Entries shown:
╭──

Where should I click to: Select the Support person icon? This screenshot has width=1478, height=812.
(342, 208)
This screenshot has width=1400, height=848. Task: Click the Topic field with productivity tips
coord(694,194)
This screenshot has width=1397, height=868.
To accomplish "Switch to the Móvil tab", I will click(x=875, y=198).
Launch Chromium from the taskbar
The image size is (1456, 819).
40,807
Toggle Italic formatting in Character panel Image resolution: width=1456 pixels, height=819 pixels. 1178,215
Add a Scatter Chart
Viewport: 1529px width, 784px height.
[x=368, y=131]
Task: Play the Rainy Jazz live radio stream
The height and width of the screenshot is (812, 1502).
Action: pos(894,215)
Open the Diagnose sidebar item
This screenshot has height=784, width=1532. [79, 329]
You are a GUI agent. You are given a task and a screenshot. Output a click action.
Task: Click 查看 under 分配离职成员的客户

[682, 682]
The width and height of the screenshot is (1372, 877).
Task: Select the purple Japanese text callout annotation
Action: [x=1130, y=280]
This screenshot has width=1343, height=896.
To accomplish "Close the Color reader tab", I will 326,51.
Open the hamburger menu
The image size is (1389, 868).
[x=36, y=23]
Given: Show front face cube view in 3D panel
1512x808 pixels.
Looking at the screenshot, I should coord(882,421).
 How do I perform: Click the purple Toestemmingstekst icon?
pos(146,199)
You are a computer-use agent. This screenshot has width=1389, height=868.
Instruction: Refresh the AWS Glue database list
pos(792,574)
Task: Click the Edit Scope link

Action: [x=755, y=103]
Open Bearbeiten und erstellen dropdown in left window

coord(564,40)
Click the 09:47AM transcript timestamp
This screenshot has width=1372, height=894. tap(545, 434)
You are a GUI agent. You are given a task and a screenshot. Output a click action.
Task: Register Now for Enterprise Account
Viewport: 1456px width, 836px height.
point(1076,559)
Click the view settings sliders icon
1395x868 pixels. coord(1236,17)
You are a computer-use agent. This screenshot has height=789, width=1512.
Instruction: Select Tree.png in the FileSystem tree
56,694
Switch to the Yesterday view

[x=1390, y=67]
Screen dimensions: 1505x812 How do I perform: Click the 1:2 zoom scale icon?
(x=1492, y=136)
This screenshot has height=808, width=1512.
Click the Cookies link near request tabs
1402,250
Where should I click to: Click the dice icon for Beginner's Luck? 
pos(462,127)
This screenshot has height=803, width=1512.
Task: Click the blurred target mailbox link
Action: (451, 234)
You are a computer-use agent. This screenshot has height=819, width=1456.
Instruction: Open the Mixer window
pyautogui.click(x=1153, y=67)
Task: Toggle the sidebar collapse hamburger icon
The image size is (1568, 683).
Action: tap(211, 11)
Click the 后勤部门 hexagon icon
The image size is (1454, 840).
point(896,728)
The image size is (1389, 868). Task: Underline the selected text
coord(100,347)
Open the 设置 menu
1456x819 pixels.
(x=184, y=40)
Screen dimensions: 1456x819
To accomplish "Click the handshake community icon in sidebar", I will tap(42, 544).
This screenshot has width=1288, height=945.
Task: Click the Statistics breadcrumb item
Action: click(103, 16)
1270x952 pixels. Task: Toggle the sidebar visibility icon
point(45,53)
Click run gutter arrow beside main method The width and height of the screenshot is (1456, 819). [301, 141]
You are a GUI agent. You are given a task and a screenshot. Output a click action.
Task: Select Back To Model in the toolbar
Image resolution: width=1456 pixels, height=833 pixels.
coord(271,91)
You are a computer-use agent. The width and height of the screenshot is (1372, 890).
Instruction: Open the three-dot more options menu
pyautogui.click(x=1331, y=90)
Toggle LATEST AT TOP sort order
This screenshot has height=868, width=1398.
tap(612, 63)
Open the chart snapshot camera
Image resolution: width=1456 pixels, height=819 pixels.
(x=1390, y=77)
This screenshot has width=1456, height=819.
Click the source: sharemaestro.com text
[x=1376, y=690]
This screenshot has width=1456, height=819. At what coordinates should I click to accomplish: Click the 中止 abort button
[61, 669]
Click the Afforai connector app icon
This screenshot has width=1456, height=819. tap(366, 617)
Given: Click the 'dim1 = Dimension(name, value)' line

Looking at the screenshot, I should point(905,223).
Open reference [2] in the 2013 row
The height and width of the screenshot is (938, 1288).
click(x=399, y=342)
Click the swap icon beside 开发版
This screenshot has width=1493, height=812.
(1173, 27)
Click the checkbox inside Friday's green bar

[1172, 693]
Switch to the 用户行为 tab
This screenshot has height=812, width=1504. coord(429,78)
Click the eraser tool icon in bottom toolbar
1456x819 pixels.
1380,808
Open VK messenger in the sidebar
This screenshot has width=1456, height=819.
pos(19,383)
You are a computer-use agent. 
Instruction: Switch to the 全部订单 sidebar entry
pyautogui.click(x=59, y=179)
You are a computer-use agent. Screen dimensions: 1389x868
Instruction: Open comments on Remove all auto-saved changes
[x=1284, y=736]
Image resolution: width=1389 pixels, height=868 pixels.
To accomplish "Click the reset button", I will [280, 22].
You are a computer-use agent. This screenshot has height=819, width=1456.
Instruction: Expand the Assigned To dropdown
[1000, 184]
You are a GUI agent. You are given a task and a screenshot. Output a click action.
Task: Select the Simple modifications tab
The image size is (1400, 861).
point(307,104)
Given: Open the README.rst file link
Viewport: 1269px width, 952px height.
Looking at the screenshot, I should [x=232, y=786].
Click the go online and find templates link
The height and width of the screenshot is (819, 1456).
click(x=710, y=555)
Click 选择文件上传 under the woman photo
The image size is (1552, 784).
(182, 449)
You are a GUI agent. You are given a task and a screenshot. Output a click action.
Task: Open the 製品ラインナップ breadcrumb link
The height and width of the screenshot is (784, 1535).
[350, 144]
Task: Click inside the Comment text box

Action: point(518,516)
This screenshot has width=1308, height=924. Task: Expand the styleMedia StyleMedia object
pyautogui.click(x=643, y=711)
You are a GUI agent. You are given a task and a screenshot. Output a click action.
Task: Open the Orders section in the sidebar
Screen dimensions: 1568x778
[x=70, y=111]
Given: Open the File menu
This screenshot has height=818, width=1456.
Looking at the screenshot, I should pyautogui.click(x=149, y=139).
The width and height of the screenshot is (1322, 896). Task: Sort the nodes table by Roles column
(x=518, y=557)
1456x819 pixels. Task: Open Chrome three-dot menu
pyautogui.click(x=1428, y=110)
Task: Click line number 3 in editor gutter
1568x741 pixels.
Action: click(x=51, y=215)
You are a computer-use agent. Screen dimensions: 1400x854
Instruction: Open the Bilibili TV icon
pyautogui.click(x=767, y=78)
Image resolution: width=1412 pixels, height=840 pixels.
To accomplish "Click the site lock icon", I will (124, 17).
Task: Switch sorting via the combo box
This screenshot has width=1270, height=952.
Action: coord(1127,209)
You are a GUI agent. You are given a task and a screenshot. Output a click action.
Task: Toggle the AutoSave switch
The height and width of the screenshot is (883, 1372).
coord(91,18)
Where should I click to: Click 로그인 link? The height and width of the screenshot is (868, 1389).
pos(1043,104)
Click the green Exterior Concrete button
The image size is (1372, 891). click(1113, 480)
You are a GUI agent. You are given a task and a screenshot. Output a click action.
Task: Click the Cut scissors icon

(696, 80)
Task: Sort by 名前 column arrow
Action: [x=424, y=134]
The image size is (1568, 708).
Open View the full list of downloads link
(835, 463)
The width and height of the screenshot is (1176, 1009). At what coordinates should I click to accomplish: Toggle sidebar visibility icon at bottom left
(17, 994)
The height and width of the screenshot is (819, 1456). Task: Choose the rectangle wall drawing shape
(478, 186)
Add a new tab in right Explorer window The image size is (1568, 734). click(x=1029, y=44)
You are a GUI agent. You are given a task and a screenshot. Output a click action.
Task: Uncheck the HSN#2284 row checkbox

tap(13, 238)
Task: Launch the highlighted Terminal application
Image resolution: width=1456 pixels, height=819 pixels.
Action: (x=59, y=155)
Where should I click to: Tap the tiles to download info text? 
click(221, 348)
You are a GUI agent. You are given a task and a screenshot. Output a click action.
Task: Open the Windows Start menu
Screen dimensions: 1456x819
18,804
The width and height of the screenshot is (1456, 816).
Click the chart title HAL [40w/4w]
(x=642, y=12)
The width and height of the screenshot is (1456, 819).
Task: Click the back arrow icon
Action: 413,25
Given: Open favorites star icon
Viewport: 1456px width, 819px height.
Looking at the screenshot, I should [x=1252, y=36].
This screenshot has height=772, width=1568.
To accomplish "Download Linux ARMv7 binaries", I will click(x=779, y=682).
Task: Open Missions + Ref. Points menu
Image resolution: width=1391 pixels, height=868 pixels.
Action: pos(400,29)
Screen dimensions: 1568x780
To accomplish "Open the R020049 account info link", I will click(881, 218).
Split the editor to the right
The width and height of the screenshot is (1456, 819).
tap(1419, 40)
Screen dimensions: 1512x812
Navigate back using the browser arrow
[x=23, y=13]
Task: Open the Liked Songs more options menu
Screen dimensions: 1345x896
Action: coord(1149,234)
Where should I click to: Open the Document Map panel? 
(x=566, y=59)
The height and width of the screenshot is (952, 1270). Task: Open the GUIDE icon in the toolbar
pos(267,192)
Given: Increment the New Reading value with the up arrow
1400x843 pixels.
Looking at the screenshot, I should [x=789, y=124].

╰──

The problem:
Lines holding the string "gutter": find them in the listing above and copy each one.

Response to the task:
Click run gutter arrow beside main method The width and height of the screenshot is (1456, 819). [301, 141]
Task: Click line number 3 in editor gutter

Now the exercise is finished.